■ Fragmento del texto:
__________

Llegué a casa cubierta hasta la cabeza por el contenido de esas bolsas ecológicas. Se rompieron a cien metros de mi portal, pero gracias a un hombre que acudió a mi llamada de socorro en forma de indescriptibles gestos pude transportarlas hasta el ascensor. Volvía de Ikea.

Empezó el ritual de colocar cosas, edredón, funda de edredón, cojines y demás artilugios de dudosa utilidad. Como un farolillo con estrellas porta-velas que no pude evitar comprar en ese lugar hecho a medida del más débil consumidor. –“¿Redecora tu vida?”-. Fui al cine a ver a un graciosísimo Jude Law doblado al italiano, ante la complejidad de encontrar un cine en versión original.

El tiempo no mejora, pero no renuncio a disfrutar de los espacios cerrados. Me quedé boquiabierta con las inverosímiles apariciones de “Supermagic 2010”. Un festival de magia. Un cuento que hablaba de sueños y deseos. Un hada... Sonrisas.

Me llevaron a descubrir el barrio de Testaccio, su vida nocturna. Una improvisada visita al “Oasi della birra” y un concierto en el pequeño teatro “Cometa off”. Allí nos esperaba Pierluigi Colantoni, con un cargamento de instrumentos –precioso violonchelo- y un recital de “Soluzioni co-abitative” descabelladas hasta límites insospechados. Locura máxima. ¡Y todo cobró sentido! No podía parar de reír cuando Pierluigi decía...

viernes, 22 de enero de 2010

Pranzo

¡Por fin! Ayer mi pie me dio una tregua y decidí perderme por mi nuevo barrio. Hacía sol, así que dejé el paraguas en casa y desenfundé mis gafas. Había huelga de metro. Me subí a un autobús que me llevó rumbo a Largo Argentina. Y -¡por fin!-, había luz. Los reflejos golpean tanto como el silencio que se hace en las calles cuando cae el sol. Con un ojo puesto en el suelo –malditos ¡Sampietrini!- y otro en todo lo demás, llegué sin querer a Santa Maria sopra Minerva. Apenas había gente en la plaza, así que entré en la basílica. Y, sin querer, descubrí una de las pocas iglesias góticas de Roma.

__________

■ Registros de datos:
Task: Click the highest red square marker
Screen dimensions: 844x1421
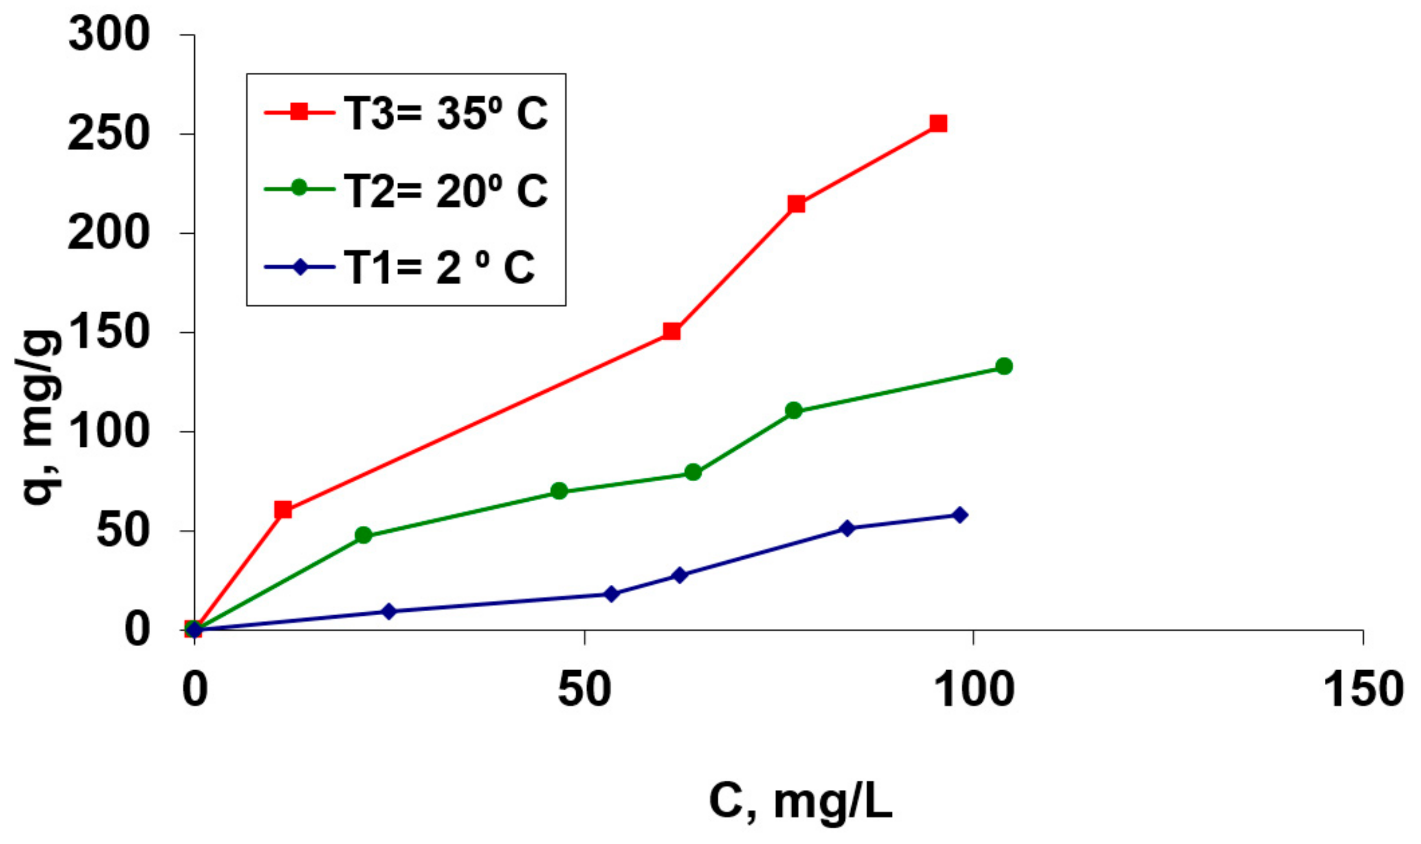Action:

__________

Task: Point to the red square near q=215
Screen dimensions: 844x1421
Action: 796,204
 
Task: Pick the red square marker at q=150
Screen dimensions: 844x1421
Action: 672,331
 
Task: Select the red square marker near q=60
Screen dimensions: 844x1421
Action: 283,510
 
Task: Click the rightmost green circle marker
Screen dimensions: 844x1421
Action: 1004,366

__________

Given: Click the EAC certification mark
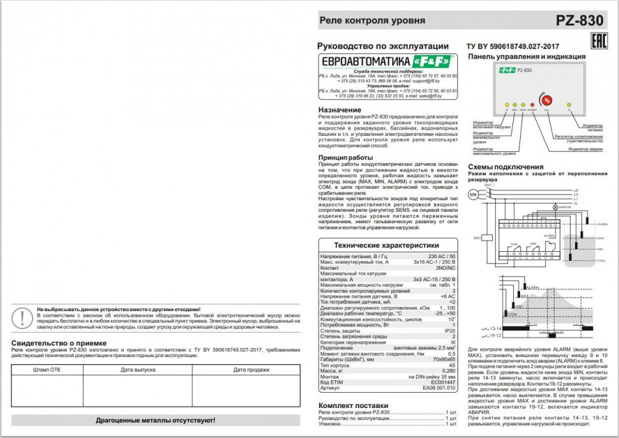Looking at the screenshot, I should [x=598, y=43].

__________

■ Qué harás:
**a.** Responde estas preguntas sobre el fragmento:
(i) ¿A qué distancia del portal se rompieron las bolsas?
(ii) ¿Cómo se llamaba el festival de magia?
(iii) ¿En qué basílica se entró sin haberlo planeado?
**b.** Por favor, copia sin cambios la parte de los registros que empieza en la línea que contiene "Task: Click the rightmost green circle marker" y termina en la que contiene "Action: 1004,366", ambas incluidas.
El fragmento y los registros no tienen relación entre sí.

■ Resultados por tarea:
**a.**
(i) A cien metros.
(ii) "Supermagic 2010".
(iii) Santa Maria sopra Minerva.

**b.**
Task: Click the rightmost green circle marker
Screen dimensions: 844x1421
Action: 1004,366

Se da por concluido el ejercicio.